Required tasks »
[1] Answer these questions about the text on flow estimation and motion segmentation:
(a) By what percentage does EpicFlow improve over MP-Net using LDOF on DAVIS?
(b) What gap remains on FT3D between the ground truth flow and FlowNet 2.0 performance?
(c) How are the labels for FusionSeg obtained?
[2] In the entries, copy out every line from the one containing "The image size is (1006, 487)." down to the one containing "(x=211, y=46)", including both of those lines.

====== Text to read ======

We experimentally demonstrate this improvement, by utilizing state-of-the-art flow estimation methods, instead of LDOF. EpicFlow, which leverages motion contours, produces more accurate object boundaries, and improves over MP-Net using LDOF by 4.5% on DAVIS. On FT3D though it leads to a 6.2% decrease in performance. We observe that this is due to EpicFlow, which does produce more accurate object boundaries, but also smooths out small objects and objects with tiny motions. This smoothing appears to be beneficial on real videos, but degrades the performance on synthetic FT3D videos. FlowNet 2.0, which is a CNN-based method trained on a mixture of synthetic and real videos to estimate optical flow from a pair of frames, further improves the performance on DAVIS by 5.7%. It also achieves better results on FT3D, with a 7.6% improvement over LDOF. The remaining gap of 19.6% between the ground truth flow and FlowNet 2.0 performance on FT3D shows the potential for future improvement of flow estimation methods.

6.3.3 Training on Real Videos

We also experiment with training our MP-Net on FusionSeg and DAVIS, in order to explore the value real videos can bring in learning a motion segmentation model, compared to training exclusively on synthetic videos. On one hand, real videos contain motion patterns that have similar statistics to those encountered in the testing phase. On the other hand, no ground truth flow is available, so a noisy flow estimation has to be used, which was shown to be suboptimal when training on FT3D (see Sect. 6.3.1). For FusionSeg the labels are, furthermore, not ground truth, but are instead obtained automatically and contain a significant amount of noise, as discussed in Sect. 6.1.

====== Entries ======

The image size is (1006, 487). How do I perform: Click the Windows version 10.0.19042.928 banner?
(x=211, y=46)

======
====== Entries ======

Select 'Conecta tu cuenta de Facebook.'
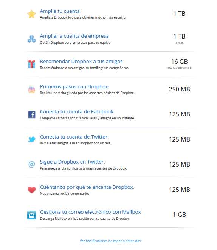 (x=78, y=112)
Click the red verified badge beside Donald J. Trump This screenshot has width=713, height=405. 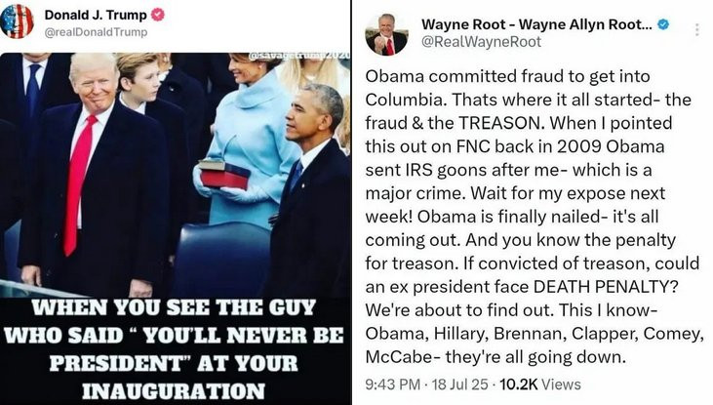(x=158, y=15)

======
====== Entries ======

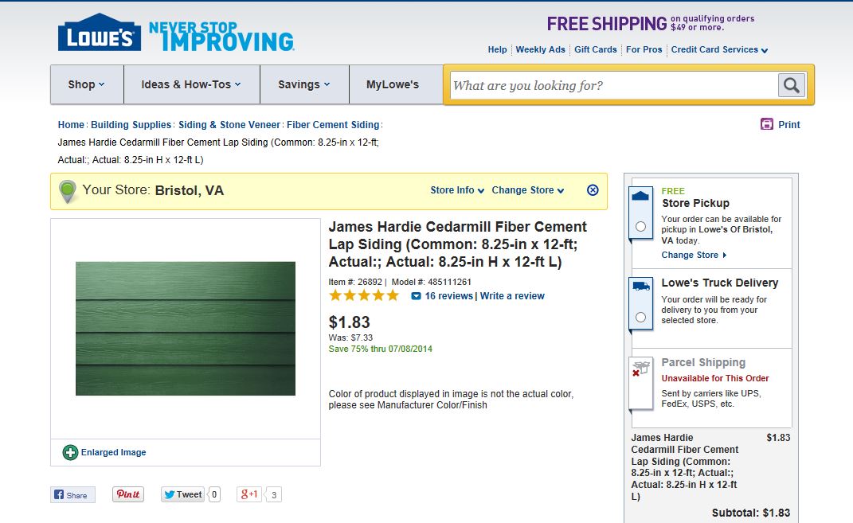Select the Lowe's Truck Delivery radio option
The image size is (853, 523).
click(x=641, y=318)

======

Answers to the tasks »
[1]
(a) 4.5%
(b) 19.6%
(c) They are not ground truth. They are obtained automatically and contain a significant amount of noise.

[2]
The image size is (1006, 487). How do I perform: Click the Windows version 10.0.19042.928 banner?
(x=211, y=46)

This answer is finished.